There were three different short term in vitro tests performed on fluoride and all these tests proved fluoride to be mutagenic. An Ames test was performed and reported to be negative. Bruce Ames, in a letter to Arthur Upton introduced in the Congressional Record, stated that his test system was inappropriate for fluoride testing based on a number of technical considerations. EPA's own guidelines require that in vitro tests be taken into consideration when found positive. In this case, the mutagenicity of fluoride supports the conclusion that fluoride is a probable human carcinogen. [emphasis added]

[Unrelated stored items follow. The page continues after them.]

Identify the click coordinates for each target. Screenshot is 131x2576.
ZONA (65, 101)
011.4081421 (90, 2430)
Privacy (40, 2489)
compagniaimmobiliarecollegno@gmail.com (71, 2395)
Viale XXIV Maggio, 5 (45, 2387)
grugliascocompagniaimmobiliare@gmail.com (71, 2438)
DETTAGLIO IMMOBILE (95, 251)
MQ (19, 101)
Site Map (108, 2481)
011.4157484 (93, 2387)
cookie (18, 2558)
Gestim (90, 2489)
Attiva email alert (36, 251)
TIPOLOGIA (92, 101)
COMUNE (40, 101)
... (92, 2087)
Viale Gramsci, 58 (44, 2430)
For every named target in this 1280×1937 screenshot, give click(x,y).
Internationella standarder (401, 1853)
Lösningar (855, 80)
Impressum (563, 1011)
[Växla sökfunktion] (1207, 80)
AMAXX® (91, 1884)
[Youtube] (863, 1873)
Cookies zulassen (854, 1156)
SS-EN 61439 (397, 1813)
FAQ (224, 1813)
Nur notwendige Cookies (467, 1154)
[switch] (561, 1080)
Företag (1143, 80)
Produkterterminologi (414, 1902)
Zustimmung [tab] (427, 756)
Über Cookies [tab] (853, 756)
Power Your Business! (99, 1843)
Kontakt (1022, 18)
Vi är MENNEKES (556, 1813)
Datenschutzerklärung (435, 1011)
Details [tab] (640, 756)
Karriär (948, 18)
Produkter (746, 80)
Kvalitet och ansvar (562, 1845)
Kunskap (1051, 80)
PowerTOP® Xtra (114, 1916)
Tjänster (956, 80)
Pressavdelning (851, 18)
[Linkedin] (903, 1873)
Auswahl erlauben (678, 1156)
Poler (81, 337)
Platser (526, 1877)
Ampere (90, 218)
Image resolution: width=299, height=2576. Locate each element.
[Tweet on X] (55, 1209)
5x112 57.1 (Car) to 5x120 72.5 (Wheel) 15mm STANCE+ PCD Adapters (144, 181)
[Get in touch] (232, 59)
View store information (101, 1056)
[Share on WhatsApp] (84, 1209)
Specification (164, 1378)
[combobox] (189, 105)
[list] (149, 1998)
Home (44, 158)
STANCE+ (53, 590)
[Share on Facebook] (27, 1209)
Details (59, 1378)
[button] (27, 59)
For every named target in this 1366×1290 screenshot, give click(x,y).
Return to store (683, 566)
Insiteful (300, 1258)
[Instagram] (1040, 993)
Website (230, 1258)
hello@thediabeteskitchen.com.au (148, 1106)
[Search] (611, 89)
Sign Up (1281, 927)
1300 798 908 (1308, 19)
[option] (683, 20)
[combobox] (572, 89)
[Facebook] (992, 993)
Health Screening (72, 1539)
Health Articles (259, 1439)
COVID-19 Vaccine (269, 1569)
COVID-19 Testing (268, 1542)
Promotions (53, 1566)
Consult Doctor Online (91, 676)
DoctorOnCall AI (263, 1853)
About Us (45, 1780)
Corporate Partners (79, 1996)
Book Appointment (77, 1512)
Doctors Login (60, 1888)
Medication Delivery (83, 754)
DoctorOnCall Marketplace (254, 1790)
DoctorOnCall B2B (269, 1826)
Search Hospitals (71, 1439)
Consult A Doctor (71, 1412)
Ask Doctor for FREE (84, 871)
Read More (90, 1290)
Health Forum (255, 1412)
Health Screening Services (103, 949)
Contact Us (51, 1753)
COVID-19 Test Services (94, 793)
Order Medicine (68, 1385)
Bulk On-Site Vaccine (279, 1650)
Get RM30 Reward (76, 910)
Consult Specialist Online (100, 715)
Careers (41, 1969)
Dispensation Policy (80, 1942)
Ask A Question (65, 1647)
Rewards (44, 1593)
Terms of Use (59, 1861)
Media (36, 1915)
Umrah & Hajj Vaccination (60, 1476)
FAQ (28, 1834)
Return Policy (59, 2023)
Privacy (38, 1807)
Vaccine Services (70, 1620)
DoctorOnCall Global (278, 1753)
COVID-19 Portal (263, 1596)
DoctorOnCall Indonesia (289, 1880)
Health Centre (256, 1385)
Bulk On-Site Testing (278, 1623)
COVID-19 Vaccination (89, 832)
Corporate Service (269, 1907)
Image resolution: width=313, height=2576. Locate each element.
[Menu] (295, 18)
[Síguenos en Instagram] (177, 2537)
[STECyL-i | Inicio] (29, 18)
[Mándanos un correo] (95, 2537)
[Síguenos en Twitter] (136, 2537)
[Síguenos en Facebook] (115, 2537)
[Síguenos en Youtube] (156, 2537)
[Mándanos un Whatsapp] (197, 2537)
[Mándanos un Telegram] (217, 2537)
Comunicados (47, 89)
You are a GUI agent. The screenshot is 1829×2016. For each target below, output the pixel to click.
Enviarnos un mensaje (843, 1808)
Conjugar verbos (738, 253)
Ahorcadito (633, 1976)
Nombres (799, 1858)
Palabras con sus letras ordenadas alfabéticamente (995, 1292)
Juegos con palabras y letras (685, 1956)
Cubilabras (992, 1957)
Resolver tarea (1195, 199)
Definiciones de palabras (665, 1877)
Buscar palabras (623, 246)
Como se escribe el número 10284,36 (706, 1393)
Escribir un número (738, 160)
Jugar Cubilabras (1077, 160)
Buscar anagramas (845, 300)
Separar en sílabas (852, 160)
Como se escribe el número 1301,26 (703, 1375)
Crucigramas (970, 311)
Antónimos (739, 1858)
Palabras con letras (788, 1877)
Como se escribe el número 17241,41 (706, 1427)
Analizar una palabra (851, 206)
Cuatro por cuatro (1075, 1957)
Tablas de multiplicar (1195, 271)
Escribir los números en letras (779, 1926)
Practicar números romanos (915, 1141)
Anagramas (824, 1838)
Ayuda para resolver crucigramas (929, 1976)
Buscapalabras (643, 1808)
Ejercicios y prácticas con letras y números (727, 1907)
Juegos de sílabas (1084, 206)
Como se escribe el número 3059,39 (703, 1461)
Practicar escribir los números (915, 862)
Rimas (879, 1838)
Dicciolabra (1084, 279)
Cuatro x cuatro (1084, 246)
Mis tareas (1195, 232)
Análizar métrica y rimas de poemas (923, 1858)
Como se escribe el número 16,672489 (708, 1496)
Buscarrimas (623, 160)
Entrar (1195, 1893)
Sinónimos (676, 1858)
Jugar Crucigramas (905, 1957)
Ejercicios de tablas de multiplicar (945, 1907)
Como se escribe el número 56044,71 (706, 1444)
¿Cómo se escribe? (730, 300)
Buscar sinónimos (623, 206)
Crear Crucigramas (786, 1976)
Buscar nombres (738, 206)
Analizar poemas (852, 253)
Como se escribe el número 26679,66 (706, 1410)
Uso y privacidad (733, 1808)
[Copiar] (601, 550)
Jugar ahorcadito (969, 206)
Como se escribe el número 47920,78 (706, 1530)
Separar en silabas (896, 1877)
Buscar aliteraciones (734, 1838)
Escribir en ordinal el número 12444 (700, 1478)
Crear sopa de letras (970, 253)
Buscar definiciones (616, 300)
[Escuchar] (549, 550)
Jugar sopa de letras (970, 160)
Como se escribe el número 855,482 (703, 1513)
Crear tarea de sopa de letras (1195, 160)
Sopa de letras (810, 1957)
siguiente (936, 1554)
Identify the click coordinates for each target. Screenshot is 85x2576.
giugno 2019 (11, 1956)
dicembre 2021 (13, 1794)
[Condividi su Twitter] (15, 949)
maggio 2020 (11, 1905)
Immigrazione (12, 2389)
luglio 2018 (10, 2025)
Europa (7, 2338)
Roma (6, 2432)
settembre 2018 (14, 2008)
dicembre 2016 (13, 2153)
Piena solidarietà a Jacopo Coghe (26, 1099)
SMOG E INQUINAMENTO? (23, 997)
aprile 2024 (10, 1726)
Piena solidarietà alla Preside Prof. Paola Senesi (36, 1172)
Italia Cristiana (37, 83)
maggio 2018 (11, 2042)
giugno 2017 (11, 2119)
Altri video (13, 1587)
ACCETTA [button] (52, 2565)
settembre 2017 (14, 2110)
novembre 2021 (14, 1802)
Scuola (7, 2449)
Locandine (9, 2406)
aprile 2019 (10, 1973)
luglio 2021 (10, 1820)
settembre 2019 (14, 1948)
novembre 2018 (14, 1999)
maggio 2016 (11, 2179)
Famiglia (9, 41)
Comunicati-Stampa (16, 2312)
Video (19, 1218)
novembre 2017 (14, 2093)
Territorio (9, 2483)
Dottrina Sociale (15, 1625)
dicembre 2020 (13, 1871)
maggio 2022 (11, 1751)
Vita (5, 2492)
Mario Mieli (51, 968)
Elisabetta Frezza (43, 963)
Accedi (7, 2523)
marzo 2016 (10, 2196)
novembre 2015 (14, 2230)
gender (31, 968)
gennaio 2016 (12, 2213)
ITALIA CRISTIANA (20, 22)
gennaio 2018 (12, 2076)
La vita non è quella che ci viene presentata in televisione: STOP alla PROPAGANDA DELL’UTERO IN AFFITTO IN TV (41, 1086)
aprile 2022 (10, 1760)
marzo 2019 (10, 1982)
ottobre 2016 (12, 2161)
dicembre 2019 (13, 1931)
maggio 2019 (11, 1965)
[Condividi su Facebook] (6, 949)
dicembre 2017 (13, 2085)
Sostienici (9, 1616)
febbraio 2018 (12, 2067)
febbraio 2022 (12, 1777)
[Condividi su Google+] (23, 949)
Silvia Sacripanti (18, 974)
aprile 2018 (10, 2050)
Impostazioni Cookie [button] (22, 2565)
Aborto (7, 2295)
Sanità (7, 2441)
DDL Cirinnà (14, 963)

Melvin Reuber, M.D, a board certified pathologist and former consultant to EPA and part time EPA employee, reviewed some of pathology slides and the Battelle report. Dr. Reuber has had his pathologic diagnoses questioned several times in the past. When an independent board together with Dr. Reuber went over the Slides his opinion was always upheld. He first published the work that identified hepatocholangiocarcinoma as a pathologic entity. The report changed Battelle's board certified veterinary pathologists diagnoses from hepatocholangiocarcinoma to hepatoblastoma and finally to hepatocarcinoma. Dr. Reuber reviewed the pathology slides and stated that these lesions are indeed hepatocholangiocarcinoma. Because Dr. Reuber first identified and published his findings on this tumor, I trust his opinion in this matter. These tumors are extremely rare. Dr. Reuber's diagnoses would make the liver cancers significant because of their rarity. This changes the equivocal finding of the board to at least some evidence or clear evidence of carcinogenicity. In addition, the oral changes in the report were down-graded from dysplasia and metaplasia to degeneration. Dr. Reuber said that this. change should also be reviewed. The report also down-graded adrenal pheochromocytomas and tumors to hyperplasia. This needs to be reviewed by an independent board. The other liver carcinomas were down-graded to foci by artificially defining a need for 75% compression in the tumor before it was no longer a foci. Using this changed definition carcinomas were down-graded to adenomas and adenomas downgraded to eosinophilic foci. In almost all instances, the Battelle board certified pathologists' findings were down-graded. It is my suggestion that a board independent of NIEHS should be assembled by ODW consisting of human pathologists (for their experience in diagnosing osteosarcoma), the Battelle pathologist (to defend his original diagnoses), Dr. Melvin Reuber, Dr. Thomas Squires and two other well known independent board-certified animal pathologists. The charge to this board is to meet as a body, review the slides, agree on a pathologic diagnoses and prepare a report to be submitted to ODW for incorporation in our docket for the fluoride regulation. [emphasis added]

The report talks about the efficacy of fluoride and tooth decay. Since the studies were performed to determine the carcinogenicity of fluoride this should not have been addressed. There appear to be at least four different publications from the U.S., Canada, and New Zealand that have reported similar or lower tooth decay rates in nonfluoridated areas as compared to fluoridated areas4,5,6,7 Therefore, the entire question of the efficacy of fluoridation based on extensive and multiple studies has been called into question. Our job is to set safe levels for fluoride in drinking water based on the scientific evidence.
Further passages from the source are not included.